16 h 35. Nintendo Labo nous propose désormais de construire un océan en carton. Relisez cette phrase trois fois sans cligner des yeux.
16 h 40. L’océan en carton est en réalité une sorte de mini-boîte à chaussure bleue un peu pyramidale, dans laquelle viennent s’insérer un fil en laine (celui de la canne à pêche), et une Switch à la verticale. Sur l’écran, sorcellerie à nouveau, l’hameçon se promène en suivant avec une précision époustouflante les mouvements du moulinet.
Une partie de pêche à la daurade japonaise à la rédaction de Pixels, dans le plus grand des calmes. / William Audureau
16 h 47. Tous les écrans de la rédaction sont désertés, la production du service Pixels est momentanément suspendue, il y a concours de pêche à la ligne. « C’est incroyablement brillant », s’enthousiasme l’un. « Amusant mais un peu chiant », proteste une autre.
16 h 50. Un estimé collègue se fait prendre en photo, canne à pêche en carton dans une main, doigts en V de l’autre, devant la daurade japonaise qu’il vient victorieusement de sortir de l’eau de l’écran de la Switch.
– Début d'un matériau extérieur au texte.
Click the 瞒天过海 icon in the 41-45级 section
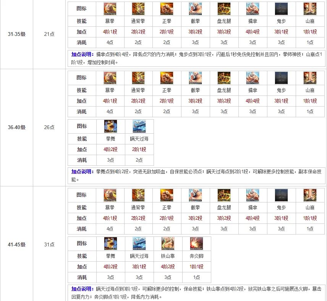This screenshot has width=327, height=301. [x=139, y=244]
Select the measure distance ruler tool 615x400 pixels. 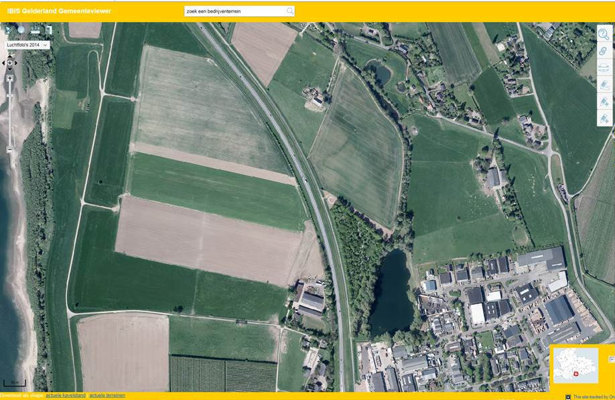pyautogui.click(x=35, y=30)
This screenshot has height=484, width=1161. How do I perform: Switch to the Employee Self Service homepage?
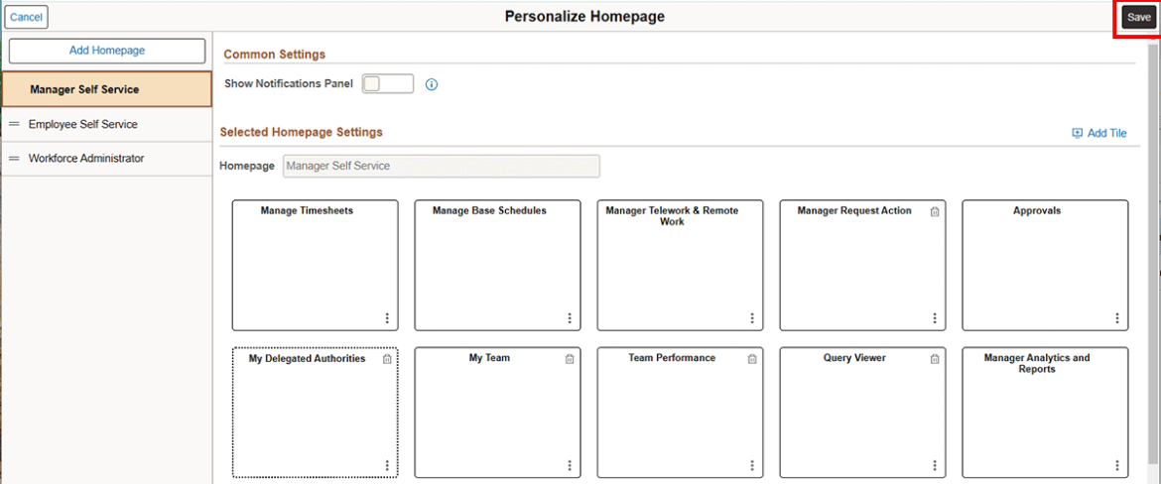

17 h 15. Le jeu Nintendo Labo propose trois onglets, construire, jouer et découvrir. Dans ce dernier, on apprend quelques astuces pour draguer l’omble blanche, mais aussi pour créer son propre poisson. Pour cela, il faut découper un patron de poisson en papier et le scanner dans un piano en carton. L’alcoolémie des créateurs du jeu suscite l’interrogation.
17 h 32. Bon, on fait quoi maintenant ? Nintendo Labo propose de passer à la construction d’une maison, d’une moto ou encore d’un piano. Temps nécessaire : 60 à 90 minutes minimum, et jusqu’au triple au maximum. « Y a une moto ? Nooon ? », s’exclame derrière nous un collègue dont la voix a soudainement dé-mué. Ok, va pour la moto.
18 h 21. Chaque morceau de carton est d’une ingéniosité bluffante. En attaquant le klaxon – car oui, il y a un klaxon – on se fait la remarque : Nintendo Labo est à Pif Gadget ce que les Lego Technics sont aux Duplo. Le bidouillage enfantin fait art, l’ingéniosité du bricolage à l’état pur, un côté Ponts et chaussées en carton brillant.
19 h 12. Ok, on a fini nos deux poignées de moto. Demain, on finira la bécane, et on s’attaquera au piano. On ne craint rien, il nous reste du carton.